* SET TASK *
Reproduce the records below, starting with the line containing "This screenshot has width=750, height=396." and continuing through the line containing "I will pos(666,33).", both included.

* AVAILABLE RECORDS *
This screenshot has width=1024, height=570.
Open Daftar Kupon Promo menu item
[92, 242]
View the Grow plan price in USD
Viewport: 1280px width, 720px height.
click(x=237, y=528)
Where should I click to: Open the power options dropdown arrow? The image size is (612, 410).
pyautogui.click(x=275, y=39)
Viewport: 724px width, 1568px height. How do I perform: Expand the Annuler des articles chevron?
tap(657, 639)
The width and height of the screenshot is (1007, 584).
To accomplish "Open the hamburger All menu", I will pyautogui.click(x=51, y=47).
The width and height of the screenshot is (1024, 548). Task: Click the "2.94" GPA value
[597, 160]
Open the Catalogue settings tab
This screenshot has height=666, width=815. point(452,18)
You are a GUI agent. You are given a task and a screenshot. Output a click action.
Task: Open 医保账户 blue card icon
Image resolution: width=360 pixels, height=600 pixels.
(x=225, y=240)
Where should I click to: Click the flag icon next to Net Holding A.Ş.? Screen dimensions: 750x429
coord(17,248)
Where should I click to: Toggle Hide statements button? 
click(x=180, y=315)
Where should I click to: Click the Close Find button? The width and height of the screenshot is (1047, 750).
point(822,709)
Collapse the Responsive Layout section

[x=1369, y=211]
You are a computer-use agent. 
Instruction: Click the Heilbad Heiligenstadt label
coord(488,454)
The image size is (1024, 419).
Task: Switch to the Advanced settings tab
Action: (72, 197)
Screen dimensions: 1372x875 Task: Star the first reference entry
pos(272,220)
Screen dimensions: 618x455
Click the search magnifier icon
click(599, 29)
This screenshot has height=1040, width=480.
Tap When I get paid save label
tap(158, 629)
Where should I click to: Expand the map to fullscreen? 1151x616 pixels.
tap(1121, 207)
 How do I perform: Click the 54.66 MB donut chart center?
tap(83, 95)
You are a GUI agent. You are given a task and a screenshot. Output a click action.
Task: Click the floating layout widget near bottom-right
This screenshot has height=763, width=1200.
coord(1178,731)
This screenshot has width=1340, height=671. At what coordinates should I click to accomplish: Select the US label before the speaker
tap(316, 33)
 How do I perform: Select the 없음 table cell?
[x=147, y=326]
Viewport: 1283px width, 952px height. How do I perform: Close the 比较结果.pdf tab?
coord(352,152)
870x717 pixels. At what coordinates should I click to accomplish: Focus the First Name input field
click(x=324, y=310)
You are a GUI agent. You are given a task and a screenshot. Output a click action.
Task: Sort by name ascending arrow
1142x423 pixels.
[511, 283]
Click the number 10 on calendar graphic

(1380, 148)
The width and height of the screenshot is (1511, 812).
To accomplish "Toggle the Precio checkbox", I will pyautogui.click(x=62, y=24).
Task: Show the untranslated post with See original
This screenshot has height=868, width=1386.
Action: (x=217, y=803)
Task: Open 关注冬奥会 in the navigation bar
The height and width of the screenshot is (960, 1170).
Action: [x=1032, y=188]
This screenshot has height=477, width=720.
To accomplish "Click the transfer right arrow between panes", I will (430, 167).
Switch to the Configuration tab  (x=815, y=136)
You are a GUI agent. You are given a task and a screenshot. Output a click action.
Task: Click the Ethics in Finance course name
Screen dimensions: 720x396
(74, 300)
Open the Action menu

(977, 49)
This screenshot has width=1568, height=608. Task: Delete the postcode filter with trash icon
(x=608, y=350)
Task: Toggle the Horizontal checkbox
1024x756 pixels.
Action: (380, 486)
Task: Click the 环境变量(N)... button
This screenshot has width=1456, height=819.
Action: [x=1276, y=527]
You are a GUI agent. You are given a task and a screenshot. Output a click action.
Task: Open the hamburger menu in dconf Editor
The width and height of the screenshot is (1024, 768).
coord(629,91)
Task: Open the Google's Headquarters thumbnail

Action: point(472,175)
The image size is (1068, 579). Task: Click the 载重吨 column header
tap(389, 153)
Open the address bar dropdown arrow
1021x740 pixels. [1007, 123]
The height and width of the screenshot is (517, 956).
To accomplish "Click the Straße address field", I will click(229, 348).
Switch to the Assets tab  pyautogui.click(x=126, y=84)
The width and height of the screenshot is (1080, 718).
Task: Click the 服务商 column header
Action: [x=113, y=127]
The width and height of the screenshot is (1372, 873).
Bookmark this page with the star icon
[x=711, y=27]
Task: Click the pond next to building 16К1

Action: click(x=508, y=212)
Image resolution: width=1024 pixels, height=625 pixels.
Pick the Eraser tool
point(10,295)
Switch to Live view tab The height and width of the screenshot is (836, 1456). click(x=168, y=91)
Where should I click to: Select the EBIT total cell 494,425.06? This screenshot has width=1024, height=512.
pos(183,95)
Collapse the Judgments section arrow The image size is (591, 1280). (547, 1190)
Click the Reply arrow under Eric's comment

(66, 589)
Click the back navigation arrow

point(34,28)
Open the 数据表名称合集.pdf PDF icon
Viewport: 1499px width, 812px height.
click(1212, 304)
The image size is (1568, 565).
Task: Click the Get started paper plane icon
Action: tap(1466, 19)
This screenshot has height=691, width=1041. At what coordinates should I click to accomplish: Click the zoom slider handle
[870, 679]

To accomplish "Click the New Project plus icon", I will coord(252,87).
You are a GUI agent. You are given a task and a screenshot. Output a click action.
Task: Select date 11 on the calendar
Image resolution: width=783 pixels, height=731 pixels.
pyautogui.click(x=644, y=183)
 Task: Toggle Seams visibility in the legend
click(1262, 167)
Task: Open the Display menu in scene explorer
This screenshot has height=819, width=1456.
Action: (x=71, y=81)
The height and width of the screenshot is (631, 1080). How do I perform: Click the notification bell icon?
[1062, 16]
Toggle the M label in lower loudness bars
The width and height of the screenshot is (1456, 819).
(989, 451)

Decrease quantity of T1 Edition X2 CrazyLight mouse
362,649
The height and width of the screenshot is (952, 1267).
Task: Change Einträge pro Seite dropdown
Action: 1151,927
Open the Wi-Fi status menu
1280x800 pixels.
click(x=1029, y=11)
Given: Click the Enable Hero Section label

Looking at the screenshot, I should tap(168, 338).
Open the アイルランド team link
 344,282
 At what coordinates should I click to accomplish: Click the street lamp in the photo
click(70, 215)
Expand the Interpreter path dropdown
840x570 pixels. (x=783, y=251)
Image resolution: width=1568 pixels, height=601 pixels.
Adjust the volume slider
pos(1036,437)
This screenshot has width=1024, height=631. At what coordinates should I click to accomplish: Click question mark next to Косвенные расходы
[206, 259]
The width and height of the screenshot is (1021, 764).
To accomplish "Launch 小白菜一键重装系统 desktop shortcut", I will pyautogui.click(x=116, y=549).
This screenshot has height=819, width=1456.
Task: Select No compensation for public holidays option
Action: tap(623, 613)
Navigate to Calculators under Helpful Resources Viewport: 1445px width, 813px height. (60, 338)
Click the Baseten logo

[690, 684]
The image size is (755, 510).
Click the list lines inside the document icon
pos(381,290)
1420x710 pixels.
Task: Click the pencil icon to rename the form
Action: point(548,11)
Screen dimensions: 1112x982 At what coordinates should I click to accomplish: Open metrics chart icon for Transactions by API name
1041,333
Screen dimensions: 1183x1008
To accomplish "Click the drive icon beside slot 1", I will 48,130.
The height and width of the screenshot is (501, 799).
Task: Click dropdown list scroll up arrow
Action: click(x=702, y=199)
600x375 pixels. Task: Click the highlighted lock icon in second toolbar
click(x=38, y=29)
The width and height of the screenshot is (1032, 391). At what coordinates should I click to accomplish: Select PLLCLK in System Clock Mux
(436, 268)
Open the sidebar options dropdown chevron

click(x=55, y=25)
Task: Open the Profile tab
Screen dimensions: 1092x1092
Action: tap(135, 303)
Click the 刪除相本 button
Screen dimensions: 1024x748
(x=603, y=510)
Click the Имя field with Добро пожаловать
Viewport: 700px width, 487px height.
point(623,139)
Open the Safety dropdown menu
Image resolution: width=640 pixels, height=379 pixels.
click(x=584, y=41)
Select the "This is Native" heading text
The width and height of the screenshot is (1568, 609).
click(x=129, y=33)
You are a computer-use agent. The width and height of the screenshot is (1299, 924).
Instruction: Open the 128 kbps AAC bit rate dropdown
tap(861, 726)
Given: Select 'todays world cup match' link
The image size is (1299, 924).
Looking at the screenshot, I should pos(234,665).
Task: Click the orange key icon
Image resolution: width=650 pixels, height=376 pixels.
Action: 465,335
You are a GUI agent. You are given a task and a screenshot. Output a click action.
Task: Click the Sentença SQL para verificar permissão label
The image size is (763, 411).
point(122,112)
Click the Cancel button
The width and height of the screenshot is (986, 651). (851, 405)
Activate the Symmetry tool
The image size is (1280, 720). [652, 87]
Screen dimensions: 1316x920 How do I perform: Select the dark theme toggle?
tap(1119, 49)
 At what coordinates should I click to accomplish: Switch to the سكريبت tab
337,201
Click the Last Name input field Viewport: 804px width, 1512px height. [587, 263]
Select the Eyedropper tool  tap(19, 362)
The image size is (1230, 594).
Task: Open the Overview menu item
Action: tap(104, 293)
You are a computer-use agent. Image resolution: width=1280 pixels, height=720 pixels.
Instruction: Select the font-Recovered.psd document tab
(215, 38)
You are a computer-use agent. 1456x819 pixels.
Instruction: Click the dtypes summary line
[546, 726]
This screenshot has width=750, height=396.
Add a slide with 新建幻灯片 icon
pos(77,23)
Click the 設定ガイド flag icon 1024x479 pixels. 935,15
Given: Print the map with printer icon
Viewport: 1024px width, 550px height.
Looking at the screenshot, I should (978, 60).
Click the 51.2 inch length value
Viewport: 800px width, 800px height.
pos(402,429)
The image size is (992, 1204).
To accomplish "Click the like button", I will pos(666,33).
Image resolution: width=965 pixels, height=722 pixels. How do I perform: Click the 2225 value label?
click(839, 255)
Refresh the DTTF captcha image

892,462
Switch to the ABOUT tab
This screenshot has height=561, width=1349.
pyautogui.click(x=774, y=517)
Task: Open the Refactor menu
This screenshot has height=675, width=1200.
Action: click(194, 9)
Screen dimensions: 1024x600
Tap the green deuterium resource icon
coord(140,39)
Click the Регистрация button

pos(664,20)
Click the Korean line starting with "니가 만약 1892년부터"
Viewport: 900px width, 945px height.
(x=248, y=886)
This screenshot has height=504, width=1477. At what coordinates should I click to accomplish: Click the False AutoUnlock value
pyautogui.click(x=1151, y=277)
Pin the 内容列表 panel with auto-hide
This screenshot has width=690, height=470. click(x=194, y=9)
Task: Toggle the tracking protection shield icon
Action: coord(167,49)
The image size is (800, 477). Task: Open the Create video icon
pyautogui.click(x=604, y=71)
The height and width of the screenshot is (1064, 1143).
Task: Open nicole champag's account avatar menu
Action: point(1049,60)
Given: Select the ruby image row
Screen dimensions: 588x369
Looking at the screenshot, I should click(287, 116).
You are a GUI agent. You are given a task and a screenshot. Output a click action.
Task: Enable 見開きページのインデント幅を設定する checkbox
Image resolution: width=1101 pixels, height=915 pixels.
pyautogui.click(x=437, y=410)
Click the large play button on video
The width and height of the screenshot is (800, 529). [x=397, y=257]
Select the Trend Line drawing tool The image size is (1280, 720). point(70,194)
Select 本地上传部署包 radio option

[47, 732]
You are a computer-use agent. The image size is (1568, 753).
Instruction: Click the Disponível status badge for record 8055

* RESPONSE TO THE TASK *
This screenshot has width=750, height=396.
Add a slide with 新建幻灯片 icon
pos(77,23)
Click the 設定ガイド flag icon 1024x479 pixels. 935,15
Given: Print the map with printer icon
Viewport: 1024px width, 550px height.
Looking at the screenshot, I should (978, 60).
Click the 51.2 inch length value
Viewport: 800px width, 800px height.
pos(402,429)
The image size is (992, 1204).
To accomplish "Click the like button", I will pos(666,33).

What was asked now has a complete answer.